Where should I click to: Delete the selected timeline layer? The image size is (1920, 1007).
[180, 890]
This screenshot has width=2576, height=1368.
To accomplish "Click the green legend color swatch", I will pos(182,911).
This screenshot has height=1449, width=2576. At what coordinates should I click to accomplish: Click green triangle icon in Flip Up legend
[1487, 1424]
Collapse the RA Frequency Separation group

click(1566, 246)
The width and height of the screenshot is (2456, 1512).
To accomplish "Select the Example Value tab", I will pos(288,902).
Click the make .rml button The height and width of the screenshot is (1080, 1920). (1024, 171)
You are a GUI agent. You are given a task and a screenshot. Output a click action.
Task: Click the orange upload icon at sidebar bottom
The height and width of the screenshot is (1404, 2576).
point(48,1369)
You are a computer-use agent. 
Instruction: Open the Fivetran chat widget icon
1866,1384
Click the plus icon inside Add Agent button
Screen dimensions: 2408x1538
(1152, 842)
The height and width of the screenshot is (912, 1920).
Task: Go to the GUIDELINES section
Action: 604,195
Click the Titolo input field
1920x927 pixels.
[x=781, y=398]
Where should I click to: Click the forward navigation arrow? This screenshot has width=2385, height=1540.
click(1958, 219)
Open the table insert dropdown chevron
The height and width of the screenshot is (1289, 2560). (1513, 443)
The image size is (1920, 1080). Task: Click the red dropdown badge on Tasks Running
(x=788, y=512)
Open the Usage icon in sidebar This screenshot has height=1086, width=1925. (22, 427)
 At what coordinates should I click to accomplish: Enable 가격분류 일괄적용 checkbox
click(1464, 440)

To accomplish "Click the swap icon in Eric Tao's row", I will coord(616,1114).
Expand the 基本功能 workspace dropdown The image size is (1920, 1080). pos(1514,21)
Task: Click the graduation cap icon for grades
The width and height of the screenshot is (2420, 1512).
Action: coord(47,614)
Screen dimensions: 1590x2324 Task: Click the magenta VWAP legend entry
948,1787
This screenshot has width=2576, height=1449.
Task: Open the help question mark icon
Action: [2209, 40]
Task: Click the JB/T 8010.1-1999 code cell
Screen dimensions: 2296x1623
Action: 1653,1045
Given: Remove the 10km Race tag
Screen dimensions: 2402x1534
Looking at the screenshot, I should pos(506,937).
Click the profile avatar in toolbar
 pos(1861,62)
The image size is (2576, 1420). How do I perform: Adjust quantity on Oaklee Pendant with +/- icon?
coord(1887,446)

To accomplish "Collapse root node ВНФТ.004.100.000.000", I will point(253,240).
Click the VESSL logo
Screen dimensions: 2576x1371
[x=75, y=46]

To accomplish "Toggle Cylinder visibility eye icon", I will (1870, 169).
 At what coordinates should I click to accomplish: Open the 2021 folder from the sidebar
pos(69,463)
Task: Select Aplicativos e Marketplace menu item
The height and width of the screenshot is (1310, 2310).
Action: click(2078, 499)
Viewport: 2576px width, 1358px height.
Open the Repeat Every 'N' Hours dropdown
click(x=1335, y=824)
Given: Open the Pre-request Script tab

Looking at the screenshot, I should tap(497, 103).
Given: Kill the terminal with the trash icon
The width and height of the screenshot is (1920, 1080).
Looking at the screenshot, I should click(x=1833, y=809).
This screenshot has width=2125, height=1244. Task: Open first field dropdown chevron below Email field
*-*-*
Reproduce exactly the lines that run from the start of the records to the line with "Click the plus icon inside Add Agent button", both included.

Where should I click to: Delete the selected timeline layer? The image size is (1920, 1007).
[180, 890]
This screenshot has width=2576, height=1368.
To accomplish "Click the green legend color swatch", I will pos(182,911).
This screenshot has height=1449, width=2576. At what coordinates should I click to accomplish: Click green triangle icon in Flip Up legend
[1487, 1424]
Collapse the RA Frequency Separation group

click(1566, 246)
The width and height of the screenshot is (2456, 1512).
To accomplish "Select the Example Value tab", I will pos(288,902).
Click the make .rml button The height and width of the screenshot is (1080, 1920). (1024, 171)
You are a GUI agent. You are given a task and a screenshot. Output a click action.
Task: Click the orange upload icon at sidebar bottom
The height and width of the screenshot is (1404, 2576).
point(48,1369)
You are a computer-use agent. 
Instruction: Open the Fivetran chat widget icon
1866,1384
Click the plus icon inside Add Agent button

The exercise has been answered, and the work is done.